─── Records supplied

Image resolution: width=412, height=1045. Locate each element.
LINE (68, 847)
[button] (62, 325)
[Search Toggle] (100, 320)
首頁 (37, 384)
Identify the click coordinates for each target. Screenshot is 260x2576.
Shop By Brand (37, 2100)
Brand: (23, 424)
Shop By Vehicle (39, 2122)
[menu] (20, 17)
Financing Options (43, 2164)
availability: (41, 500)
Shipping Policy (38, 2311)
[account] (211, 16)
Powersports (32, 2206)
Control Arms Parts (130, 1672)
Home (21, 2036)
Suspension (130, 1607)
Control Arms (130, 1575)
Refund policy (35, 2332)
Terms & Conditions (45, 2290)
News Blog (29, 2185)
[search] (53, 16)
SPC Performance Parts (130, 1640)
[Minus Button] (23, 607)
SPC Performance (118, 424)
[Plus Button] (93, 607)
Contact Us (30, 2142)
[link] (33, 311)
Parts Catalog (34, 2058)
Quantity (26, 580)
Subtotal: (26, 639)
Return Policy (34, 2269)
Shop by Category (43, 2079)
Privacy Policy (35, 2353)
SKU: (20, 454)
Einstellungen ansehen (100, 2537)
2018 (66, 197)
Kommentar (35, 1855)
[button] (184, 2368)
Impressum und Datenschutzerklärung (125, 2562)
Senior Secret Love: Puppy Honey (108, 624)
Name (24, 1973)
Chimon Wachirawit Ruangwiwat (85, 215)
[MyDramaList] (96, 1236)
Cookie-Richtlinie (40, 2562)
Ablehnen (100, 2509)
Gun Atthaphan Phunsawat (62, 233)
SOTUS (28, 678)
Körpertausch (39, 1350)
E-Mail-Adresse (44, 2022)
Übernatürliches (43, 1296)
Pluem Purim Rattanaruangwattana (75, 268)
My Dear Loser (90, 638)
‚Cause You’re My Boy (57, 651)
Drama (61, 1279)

──────

Exercise prompt: Please return exactly the lines from the one containing "Quantity (26, 580)" through the end of the entries above, adding no other line.

Task output:
Quantity (26, 580)
Subtotal: (26, 639)
Return Policy (34, 2269)
Shop by Category (43, 2079)
Privacy Policy (35, 2353)
SKU: (20, 454)
Einstellungen ansehen (100, 2537)
2018 (66, 197)
Kommentar (35, 1855)
[button] (184, 2368)
Impressum und Datenschutzerklärung (125, 2562)
Senior Secret Love: Puppy Honey (108, 624)
Name (24, 1973)
Chimon Wachirawit Ruangwiwat (85, 215)
[MyDramaList] (96, 1236)
Cookie-Richtlinie (40, 2562)
Ablehnen (100, 2509)
Gun Atthaphan Phunsawat (62, 233)
SOTUS (28, 678)
Körpertausch (39, 1350)
E-Mail-Adresse (44, 2022)
Übernatürliches (43, 1296)
Pluem Purim Rattanaruangwattana (75, 268)
My Dear Loser (90, 638)
‚Cause You’re My Boy (57, 651)
Drama (61, 1279)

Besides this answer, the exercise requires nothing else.